Court Opinion

ID: 9577598
Source: CourtListenerOpinion
Date Created: 2023-08-21 21:36:24.264079+00
Date Added: 2024-06-11T13:20:52.479210
License: Public Domain

*534POFF, J.,
concurring.
I concur in the result the majority has reached but cannot subscribe to the negligence standard which I understand the Court has adopted. I would endorse the logic underlying the Restatement (Second) of Torts § 344 (1965). This rule has been adopted in nearly every jurisdiction that has considered it. See id. app. at 523-43 (1986).

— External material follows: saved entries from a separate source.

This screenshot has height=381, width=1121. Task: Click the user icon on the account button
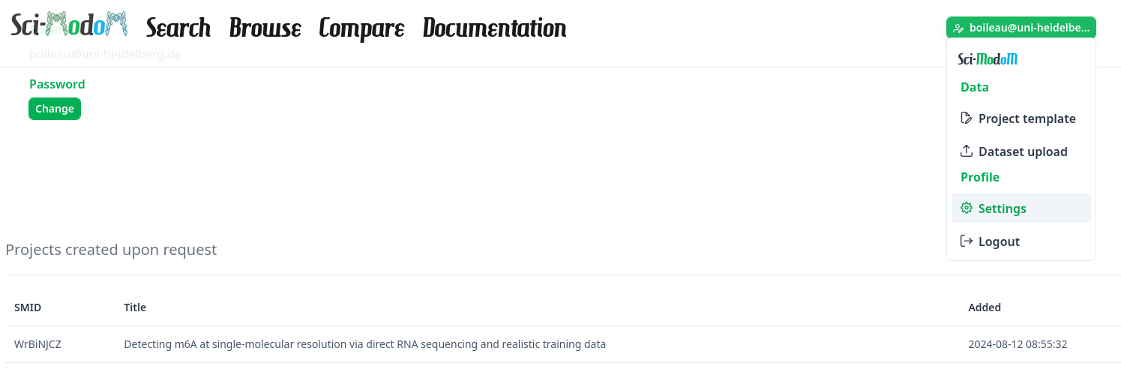click(958, 29)
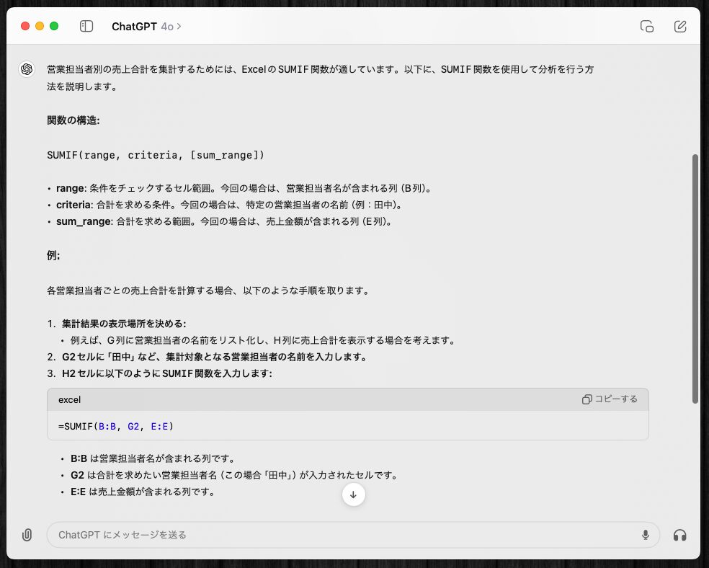The image size is (709, 568).
Task: Click the SUMIF(range, criteria, [sum_range]) syntax line
Action: point(156,154)
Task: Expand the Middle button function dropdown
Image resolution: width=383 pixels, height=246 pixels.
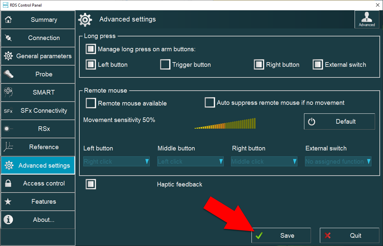Action: 190,162
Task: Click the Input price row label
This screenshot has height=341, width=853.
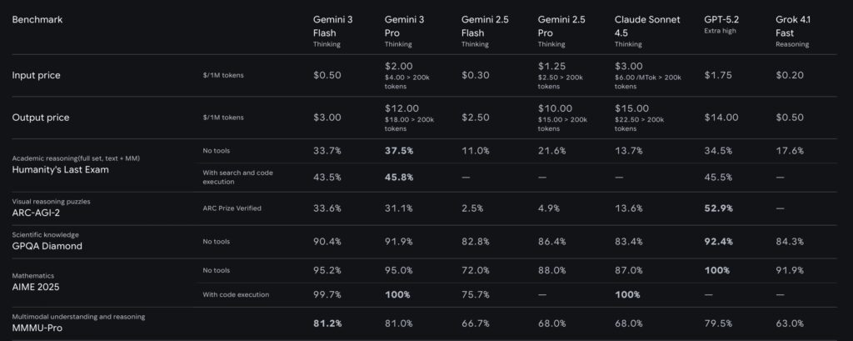Action: click(36, 76)
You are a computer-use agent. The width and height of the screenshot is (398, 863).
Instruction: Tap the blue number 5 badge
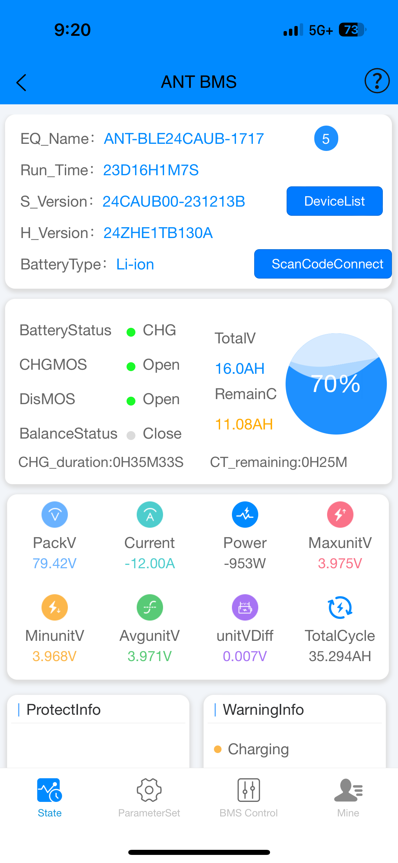point(326,139)
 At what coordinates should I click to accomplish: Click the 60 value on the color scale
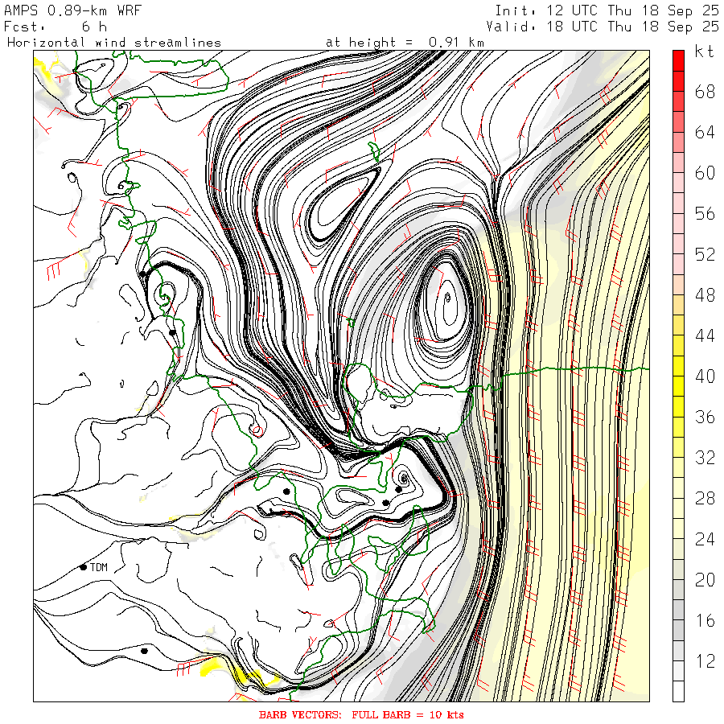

A business invitor is not an insurer of the safety of his invitees, and, ordinarily, he has no duty to protect them from criminal assaults by third persons. If, however, the character of his business or his past experience in the conduct of his business is such that a reasonable person should anticipate criminal assaults committed on the premises by third persons, an invitor may have a duty to warn his invitees or to take other precautionary measures to protect them from bodily harm. Id. comment f (1965). A number of courts have found that such a duty may exist if an invitor knows or should know of a history of prior criminal assaults committed on his business premises that poses a reasonable likelihood that other invitees may be the victim of criminal assaults. See, e.g., Stevens v. Jefferson, 436 So. 2d 33, 34-35 (Fla. 1983); Early v. N.L.V. Casino Corp., 100 Nev. 200, 203-04, 678 P.2d 683, 684-85 (1984); Butler v. Acme Markets, Inc., 89 N.J. 270, 277-81, 445 A.2d 1141, 1145-46 (1982); Nallon v. Helmsley-Spear, Inc., 50 N.Y.2d 507, 519-20, 407 N.E.2d 451, 458, 429 N.Y.S.2d 606, 613 (1980); Murphy v. Penn Fruit Co., 274 Pa. Super. 427, 433-34, 418 A.2d 480, 483-84 (1980). Although I agree that the prior criminal assaults reflected in the evidence in this case would not raise such a duty, I would not categorically foreclose the possibility of a duty stemming from a history of prior assaults.
STEPHENSON, J., joins in concurring opinion.